Tia Asmara and Ahmad Syamsudin
Jakarta
A 24-year-old student blew himself up Wednesday in a suspected “lone-wolf” suicide bombing that injured at least six other people outside a police station in Medan, Indonesia’s fourth largest city, authorities said.
The suspect, identified as Rabbial Muslim Nasution, an Indonesian citizen, set off an explosive belt in the parking lot at the headquarters of the Medan city police after escaping a routine security check at the entrance, national police spokesman Dedi Prasetyo said.
“The perpetrator acted as a lone wolf,” Dedi told reporters, adding that police were investigating any link to a terrorist network.
Six people, including four police officers, were slightly injured in the explosion, he said.
“I was queuing when I heard a loud explosion and saw smoke coming from the scene,” a woman named Lila, who was at the police station, told Metro TV, an Indonesian channel. “I shouted, ‘Bomb! Bomb! Get out!’”
The suspect was a university student who was born in Medan, the capital of North Sumatra province, according to information released by police. But his neighbors told local news outlets that Rabbial was a high-school dropout.
The bombing took place a month after two suspected Islamic State-linked militants stabbed and wounded then-Security Minister Wiranto and two other people with a knife as he was visiting Banten province.

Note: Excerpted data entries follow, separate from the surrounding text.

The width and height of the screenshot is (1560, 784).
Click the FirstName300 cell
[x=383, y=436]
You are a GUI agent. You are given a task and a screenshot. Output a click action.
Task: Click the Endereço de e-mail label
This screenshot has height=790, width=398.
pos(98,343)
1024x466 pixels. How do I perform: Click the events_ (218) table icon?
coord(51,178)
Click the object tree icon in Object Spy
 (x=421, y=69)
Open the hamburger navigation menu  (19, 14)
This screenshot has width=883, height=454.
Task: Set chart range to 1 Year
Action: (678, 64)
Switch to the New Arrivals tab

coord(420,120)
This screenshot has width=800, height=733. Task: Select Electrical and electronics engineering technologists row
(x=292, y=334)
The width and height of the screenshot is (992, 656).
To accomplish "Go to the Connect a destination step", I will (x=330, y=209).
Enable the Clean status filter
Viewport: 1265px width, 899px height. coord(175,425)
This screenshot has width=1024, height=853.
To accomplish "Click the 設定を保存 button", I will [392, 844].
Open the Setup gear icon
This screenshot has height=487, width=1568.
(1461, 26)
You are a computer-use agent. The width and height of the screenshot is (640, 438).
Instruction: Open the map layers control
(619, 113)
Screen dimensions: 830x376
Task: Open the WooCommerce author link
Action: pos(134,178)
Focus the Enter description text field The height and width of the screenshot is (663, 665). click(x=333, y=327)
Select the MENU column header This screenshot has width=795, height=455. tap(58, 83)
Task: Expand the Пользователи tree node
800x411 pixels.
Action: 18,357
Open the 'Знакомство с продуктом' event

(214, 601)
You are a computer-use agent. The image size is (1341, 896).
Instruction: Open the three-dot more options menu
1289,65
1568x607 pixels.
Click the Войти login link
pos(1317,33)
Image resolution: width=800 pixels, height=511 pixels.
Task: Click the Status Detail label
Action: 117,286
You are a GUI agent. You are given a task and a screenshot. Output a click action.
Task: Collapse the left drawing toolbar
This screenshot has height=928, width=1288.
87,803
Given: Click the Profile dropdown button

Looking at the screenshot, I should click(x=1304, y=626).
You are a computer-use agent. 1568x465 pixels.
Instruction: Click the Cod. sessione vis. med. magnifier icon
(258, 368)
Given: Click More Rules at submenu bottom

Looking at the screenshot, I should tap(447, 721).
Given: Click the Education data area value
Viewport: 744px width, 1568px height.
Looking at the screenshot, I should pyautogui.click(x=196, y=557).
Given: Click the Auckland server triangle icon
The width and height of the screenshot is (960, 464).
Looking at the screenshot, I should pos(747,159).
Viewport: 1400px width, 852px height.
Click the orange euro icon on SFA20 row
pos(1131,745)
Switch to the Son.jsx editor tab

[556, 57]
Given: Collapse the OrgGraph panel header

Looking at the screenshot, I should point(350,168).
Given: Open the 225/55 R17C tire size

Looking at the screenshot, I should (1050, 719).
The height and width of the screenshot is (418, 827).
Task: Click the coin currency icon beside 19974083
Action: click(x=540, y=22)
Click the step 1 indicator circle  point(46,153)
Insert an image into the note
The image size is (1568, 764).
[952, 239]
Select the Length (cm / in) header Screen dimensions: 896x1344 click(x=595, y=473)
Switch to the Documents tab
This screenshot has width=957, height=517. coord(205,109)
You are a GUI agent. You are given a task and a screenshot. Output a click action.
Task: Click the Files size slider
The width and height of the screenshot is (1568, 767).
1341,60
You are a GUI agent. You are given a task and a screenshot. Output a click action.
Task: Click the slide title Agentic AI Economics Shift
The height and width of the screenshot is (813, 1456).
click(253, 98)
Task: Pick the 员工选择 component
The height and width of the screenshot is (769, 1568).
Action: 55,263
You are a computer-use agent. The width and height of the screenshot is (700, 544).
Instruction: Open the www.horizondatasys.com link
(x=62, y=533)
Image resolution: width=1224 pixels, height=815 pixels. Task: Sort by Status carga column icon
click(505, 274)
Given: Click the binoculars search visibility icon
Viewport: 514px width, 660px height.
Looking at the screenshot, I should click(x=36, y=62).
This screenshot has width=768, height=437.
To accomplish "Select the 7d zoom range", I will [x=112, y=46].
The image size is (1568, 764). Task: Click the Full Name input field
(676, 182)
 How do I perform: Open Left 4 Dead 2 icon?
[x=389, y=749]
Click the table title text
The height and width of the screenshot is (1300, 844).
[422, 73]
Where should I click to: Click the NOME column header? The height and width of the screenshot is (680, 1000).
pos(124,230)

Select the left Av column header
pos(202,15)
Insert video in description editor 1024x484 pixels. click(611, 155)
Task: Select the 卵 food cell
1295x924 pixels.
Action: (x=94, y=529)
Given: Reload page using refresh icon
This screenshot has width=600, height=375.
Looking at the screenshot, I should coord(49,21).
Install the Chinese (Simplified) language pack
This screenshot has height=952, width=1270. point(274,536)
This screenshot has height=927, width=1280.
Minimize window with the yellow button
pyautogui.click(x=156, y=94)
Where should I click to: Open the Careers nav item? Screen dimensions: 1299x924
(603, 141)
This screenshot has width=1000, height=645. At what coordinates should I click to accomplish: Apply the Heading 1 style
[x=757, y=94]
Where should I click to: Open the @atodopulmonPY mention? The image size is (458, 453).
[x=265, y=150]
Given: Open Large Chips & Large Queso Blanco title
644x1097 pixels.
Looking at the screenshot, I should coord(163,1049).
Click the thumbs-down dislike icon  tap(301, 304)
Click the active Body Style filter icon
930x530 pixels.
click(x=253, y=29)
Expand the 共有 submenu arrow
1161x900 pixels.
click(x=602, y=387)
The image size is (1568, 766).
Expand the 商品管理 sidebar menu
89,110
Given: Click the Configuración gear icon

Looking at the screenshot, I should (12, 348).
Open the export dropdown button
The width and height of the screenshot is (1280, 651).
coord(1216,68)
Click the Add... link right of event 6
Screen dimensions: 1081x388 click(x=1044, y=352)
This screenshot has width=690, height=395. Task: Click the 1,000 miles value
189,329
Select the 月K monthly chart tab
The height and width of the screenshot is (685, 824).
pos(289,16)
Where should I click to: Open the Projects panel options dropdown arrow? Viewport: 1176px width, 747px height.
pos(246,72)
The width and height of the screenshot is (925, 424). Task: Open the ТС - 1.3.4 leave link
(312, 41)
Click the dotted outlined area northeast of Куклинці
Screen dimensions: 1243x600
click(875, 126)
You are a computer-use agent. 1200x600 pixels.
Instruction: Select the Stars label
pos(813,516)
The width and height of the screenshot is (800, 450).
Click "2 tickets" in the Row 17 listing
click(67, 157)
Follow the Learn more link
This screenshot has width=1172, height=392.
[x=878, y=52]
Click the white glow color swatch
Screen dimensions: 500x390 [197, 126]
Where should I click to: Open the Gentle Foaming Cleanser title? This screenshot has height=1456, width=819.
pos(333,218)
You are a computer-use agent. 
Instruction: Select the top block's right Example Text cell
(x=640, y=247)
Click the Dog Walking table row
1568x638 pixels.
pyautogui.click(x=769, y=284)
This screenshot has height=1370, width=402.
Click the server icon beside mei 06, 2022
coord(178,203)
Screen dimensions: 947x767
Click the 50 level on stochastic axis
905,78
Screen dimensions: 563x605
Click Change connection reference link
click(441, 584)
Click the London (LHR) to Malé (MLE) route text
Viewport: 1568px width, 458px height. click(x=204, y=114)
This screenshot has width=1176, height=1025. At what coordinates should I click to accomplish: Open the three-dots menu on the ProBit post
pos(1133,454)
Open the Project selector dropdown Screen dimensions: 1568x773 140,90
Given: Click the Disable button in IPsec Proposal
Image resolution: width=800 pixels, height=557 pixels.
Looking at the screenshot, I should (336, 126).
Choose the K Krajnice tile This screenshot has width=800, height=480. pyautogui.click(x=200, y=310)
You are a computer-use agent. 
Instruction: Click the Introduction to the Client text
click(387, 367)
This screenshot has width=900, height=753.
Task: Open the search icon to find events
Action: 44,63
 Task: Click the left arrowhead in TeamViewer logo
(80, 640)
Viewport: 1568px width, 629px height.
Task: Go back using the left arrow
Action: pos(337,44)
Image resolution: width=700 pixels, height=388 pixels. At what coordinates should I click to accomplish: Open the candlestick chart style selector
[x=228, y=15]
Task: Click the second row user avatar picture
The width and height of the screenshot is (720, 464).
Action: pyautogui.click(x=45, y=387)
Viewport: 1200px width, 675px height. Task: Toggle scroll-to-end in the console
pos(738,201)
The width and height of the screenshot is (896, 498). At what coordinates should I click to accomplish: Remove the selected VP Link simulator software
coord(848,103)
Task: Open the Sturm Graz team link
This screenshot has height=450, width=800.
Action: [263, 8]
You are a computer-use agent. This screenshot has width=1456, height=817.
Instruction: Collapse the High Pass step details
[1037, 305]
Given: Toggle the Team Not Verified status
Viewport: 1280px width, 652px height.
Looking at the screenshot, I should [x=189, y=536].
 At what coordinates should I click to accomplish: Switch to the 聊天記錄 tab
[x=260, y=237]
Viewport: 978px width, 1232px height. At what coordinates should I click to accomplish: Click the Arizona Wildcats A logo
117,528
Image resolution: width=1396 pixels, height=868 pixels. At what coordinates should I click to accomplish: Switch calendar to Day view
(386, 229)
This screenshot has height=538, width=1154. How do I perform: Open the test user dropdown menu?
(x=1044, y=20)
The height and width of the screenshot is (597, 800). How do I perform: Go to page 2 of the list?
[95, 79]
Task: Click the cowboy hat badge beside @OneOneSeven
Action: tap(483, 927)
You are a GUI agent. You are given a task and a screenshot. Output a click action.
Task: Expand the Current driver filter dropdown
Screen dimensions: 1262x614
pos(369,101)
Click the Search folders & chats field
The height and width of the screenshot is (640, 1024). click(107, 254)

Police have arrested at least 40 people across the country since the Oct. 10 attack on Wiranto, including those allegedly planning attacks on police targets and houses of worship on Java island.
Indonesia, the world’s largest Muslim-majority country, has been hit by a string of terrorist attacks in the past two decades, with more recent strikes being blamed on Jamaah Ansharut Daulah (JAD), a local militant network affiliated with Islamic State.
Last year, two families blew themselves up at three churches and a police station in coordinated suicide attacks in the East Java city of Surabaya. Those bombings, which authorities tied to JAD, killed 24 people, including children as young as 9 who joined their parents in the attacks.
In a separate development, police spokesman Dedi said that a suspected JAD militant believed to have bomb-making skills was arrested in Bekasi, a town on the outskirts of Jakarta, on Tuesday.
The man, identified as Patria, received military training in the southern Philippines in 1999 and fought in Afghanistan, before travelling to Syria in 2012 and established links with the Free Syrian Army (FSA), a group seeking the overthrow of President Bashar al-Assad, Dedi said.
The suspected bomber in Medan might have been an Islamic State sympathizer, Stanislaus Riyanta, a security analyst at the University of Indonesia, told BenarNews.
“The police are seen as ‘taghut’ (tyrants) by ISIS,” Stanislaus said, using another name for the Islamic State. “This could be the motive for the act of terrorism.”
He also said that the attack could have been intended to avenge the death of Islamic State leader Abu Bakar al-Baghdadi, who was killed when he detonated a suicide vest during a raid by U.S. Special Forces in northwestern Syria late last month.
“Baghdadi’s death may have triggered ISIS sympathizers to take action in retaliation. This has been predicted,” he said.
But he said it appeared that that the bomb was of poor quality as it did not cause mass casualties.
But Rakyan Adibrata, a terrorism researcher at the International Association for Counter-Terrorism and Security Professionals (IACSP), said the attack was unlikely to have been motivated by al-Baghdadi’s death.
“It makes more sense that it was carried out to avenge the arrest of fellow militants since last month,” he told BenarNews.
Rakyan said the bomber might have been radicalized by JAD.
“The modus operandi is the same: a lone attacker targeting the police. Attacks carried out by one person are not necessarily lone-wolf attacks, unless they are self-radicalized, and plan, assemble the bomb and carry out the attack on their own,” he said.
Presidential spokesman Fadjroel Rachman condemned the attack, saying that terrorism would not be tolerated.
“The government will not allow acts of terrorism to disrupt security, peace and social and economic activity of the people,” he said in a statement.
He said President Joko “Jokowi” Widodo had ordered authorities to tackle the threat of terrorism by working together with the public.
The speaker of the national parliament, Puan Maharani, urged communities to remain vigilant.
“We must work together to prevent such an attack from happening again,” she told reporters.
“[Previous attacks had] happened in places we thought were safe,” she said. “All strains of society must anticipate them.”
Updated to add comments from security analysts and the presidential spokesman.